Henry Noltie (born 1957) is a British botanist. He worked as a curator and taxonomist at Royal Botanic Garden Edinburgh.

== Life and career ==

=== Education and work ===
Noltie studied botany at the University of Oxford, and Museum Studies at Leicester. He joined RBGE in 1986. For 14 years he worked on the Flora of Bhutan project, leading the team for its concluding years. He wrote two of the volumes of the Flora, relating to the monocots, for which he received a Ph.D. from the University of Edinburgh.

=== Books ===
In 1998, while working in the RBGE library, Noltie discovered thousands of botanical illustrations and a series of mounted herbarium specimens stamped with the words “Cleghorn Memorial Library”. Noltie's research lead him to the University of St Andrews library and to other parts of the RBGE archive where he began to piece together the life story of one of the 19th century's most significant botanists, Hugh Cleghorn.

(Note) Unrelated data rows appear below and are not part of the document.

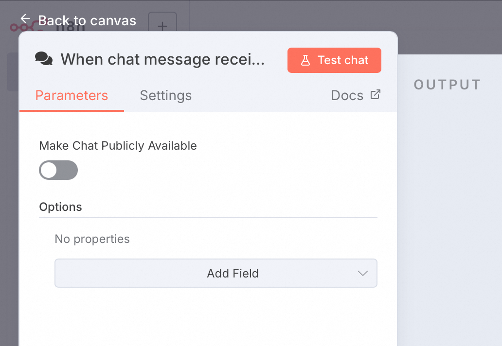
Task: Open the Docs link
Action: [x=347, y=95]
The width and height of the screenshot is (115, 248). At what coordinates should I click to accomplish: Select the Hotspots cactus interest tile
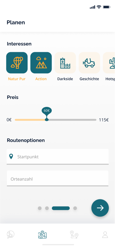click(109, 63)
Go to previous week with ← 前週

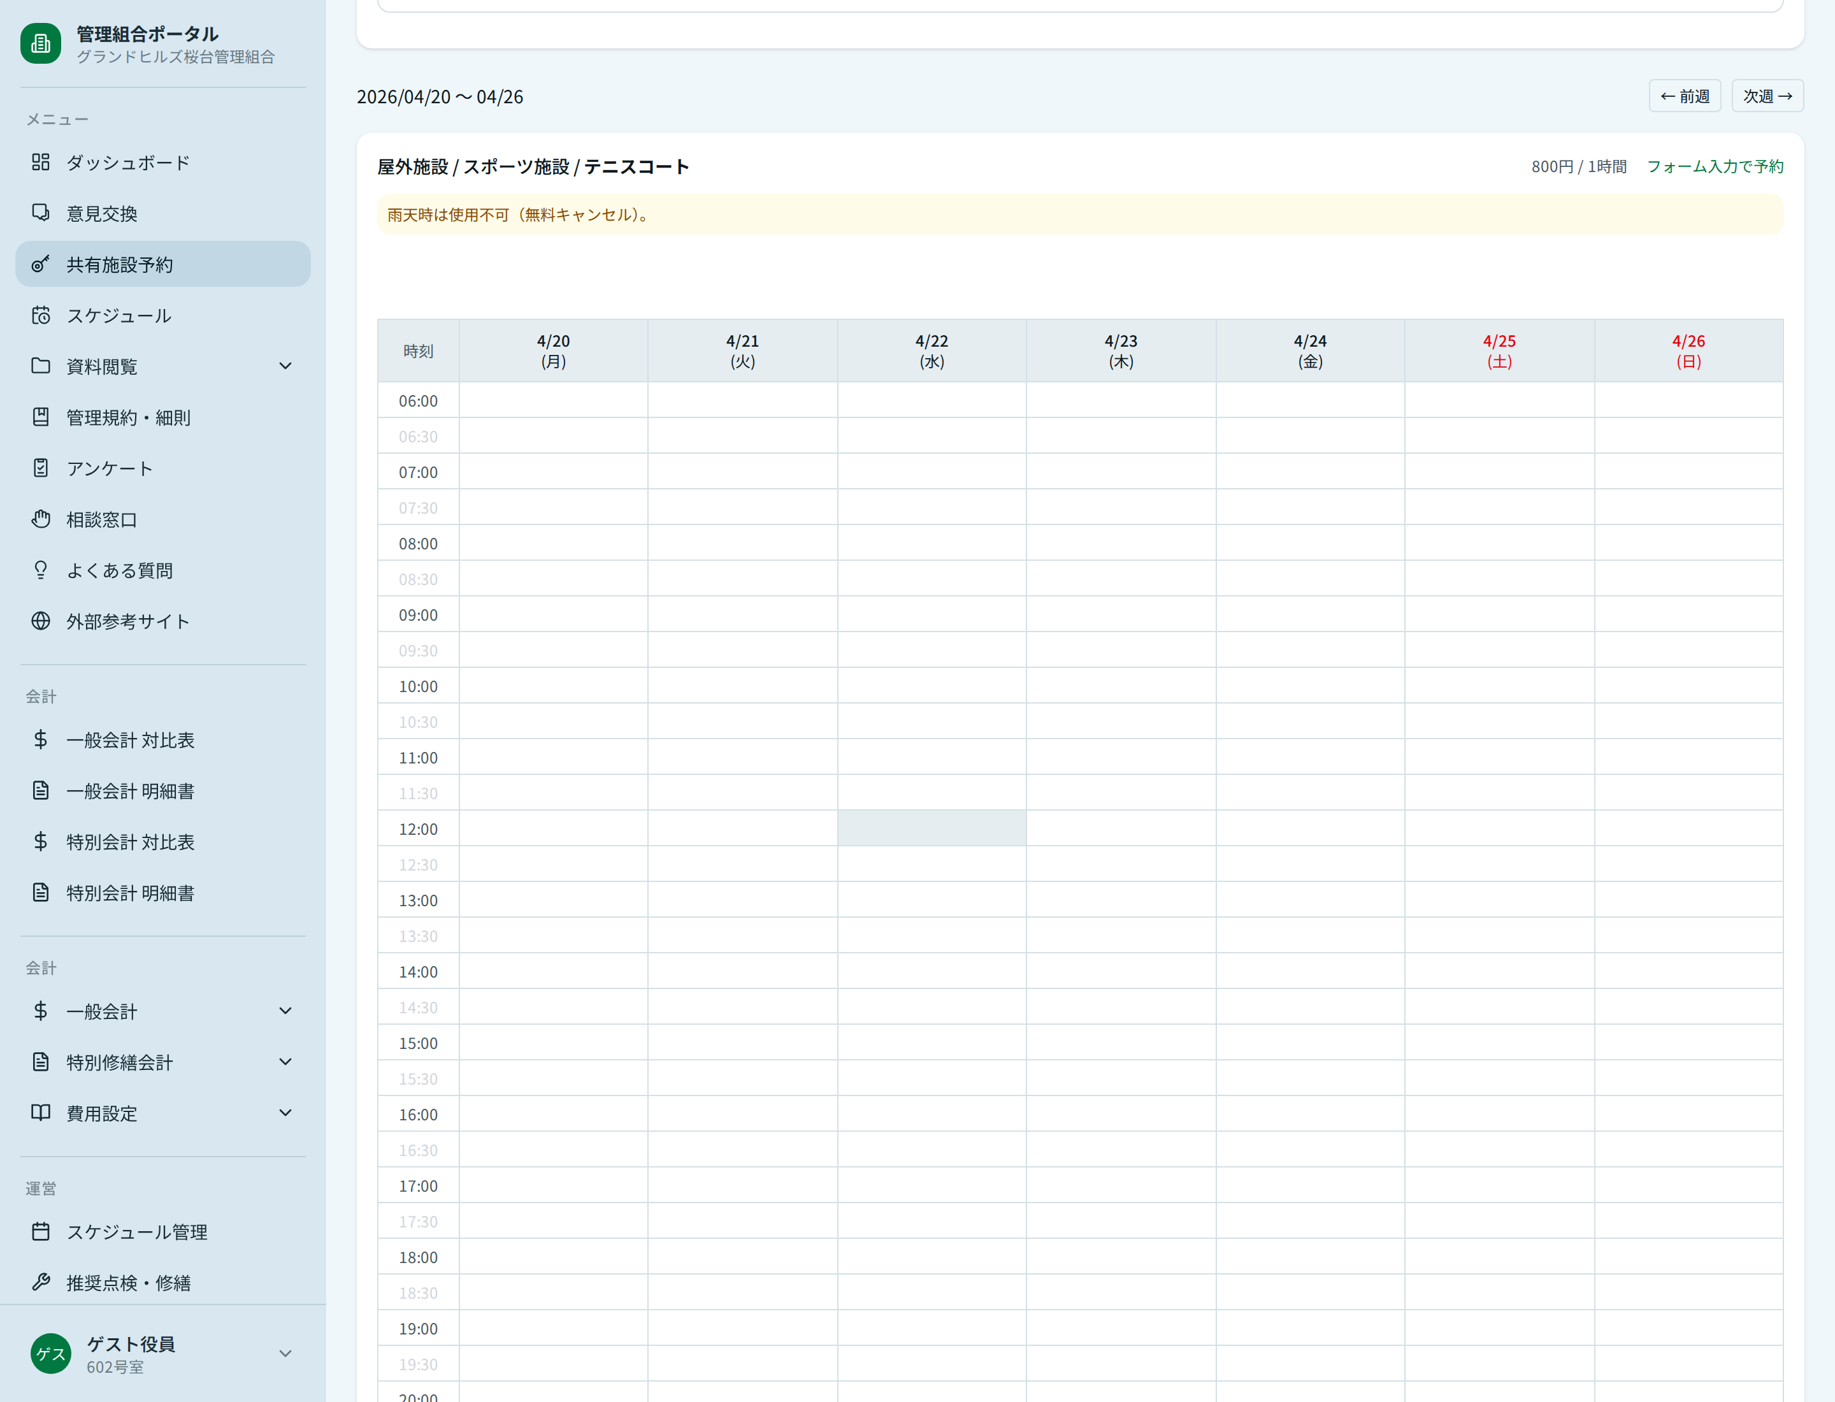pyautogui.click(x=1684, y=96)
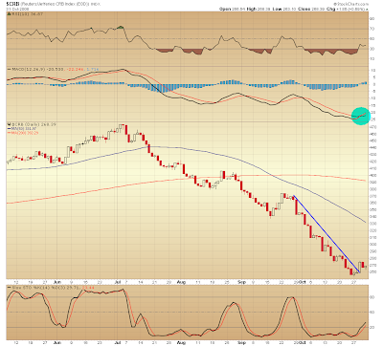This screenshot has width=383, height=346.
Task: Click the $CRB (Daily) price legend icon
Action: click(9, 124)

In 1999, Noltie wrote Indian Botanical Drawings 1793-1868 from the Royal Botanic Garden Edinburgh published by Royal Botanic Garden Edinburgh.

He subsequently wrote The Dapuri Drawings. Alexander Gibson and The Bombay Botanic Garden was published by The Antique Collectors' Club in association with the Royal Botanic Garden Edinburgh in 2002.

In 2007, Noltie wrote Robert Wight and the Botanical Drawings of Rungiah & Govindoo, a 3-volume monograph documenting the important collections of Indian botanical drawings in the Library of the Royal Botanic Garden Edinburgh. Book 1, The Life and Work of Robert Wight, provided the definitive biography of Wight. Book 2, Botanical Drawings by Rungia & Govindoo: the Wight Collection. Book 3, Journeys in Search of Robert Wight, described the author's travels as he carried out the research that underpinned his work.

His book Raffles' Ark Redrawn: Natural History Drawings from the Collection of Sir Thomas Stamford Raffles was published in 2009 by the British Library and Royal Botanic Garden Edinburgh.

Noltie edited and wrote the introduction for Wild Flowers: A Sketchbook by the father-and-son team: Canon Raven (1885-1964) theologian, naturalist, and historian of science, and his son John (1914-1980) a classics don and passionate field botanist.

In 2016, he published Indian Forester, Scottish Laird - The Botanical Lives of Hugh Cleghorn of Stravithie and The Cleghorn Collection: South Indian Botanical Drawings 1845 to 1860.

In 2017, Noltie wrote about the links between the Royal Botanic Garden Edinburgh and India in his book Botanical Art from India.

Noltie contributed to the book Forgotten Masters: Indian Painting for the East India Company which accompanied the first UK exhibition at the Wallace Collection, London of works by Indian master painters commissioned by East India Company officials.